Her death has left her family—father Raju Thapa, mother Laxmi, younger brother Amit, and two uncles (both BSAP havildars)—devastated.

Dr  Sushant Deshmukh, an intern who witnessed the collapse, described the explosion as terrifying but noted that the blast may have prevented wider devastation: if the hostel had not taken the impact, the adjacent hospital could have been affected.

Around 50 students were injured; at least five died; three remain in the ICU.

Neeraj (51) and Aparna Lavania (50) from Agra were aboard for a vacation to London when the plane went down. Their daughter, Arpana (18), submitted a DNA sample for identification.

Neeraj, who had lived in Vadodara for 17 years and worked in senior management at NielsenIQ, is described by family as generous and caring.

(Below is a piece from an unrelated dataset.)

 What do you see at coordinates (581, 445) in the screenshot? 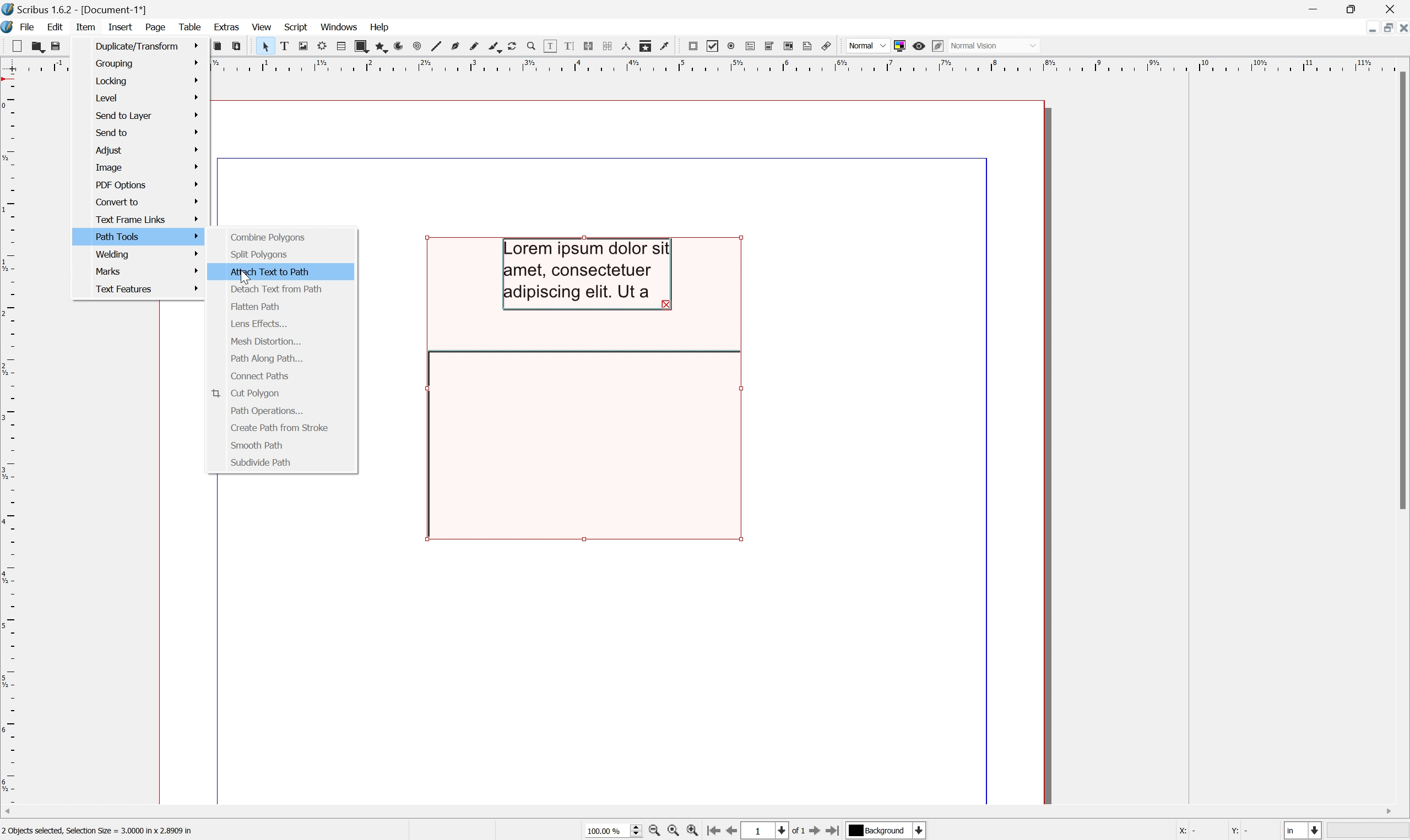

What began as a routine London-bound flight from Ahmedabad ended in one of India’s deadliest aviation tragedies — and the first fatal crash involving a Boeing 787 Dreamliner since its debut in commercial service over a decade ago.

The aircraft plunged into the hostel complex of BJ Medical College just minutes after takeoff, triggering a firestorm that left 274 dead, including 33 on the ground.

What remains now are the lives of those whose plans are now left unfinished, homes left waiting, and dreams abruptly extinguished in the sky over Ahmedabad.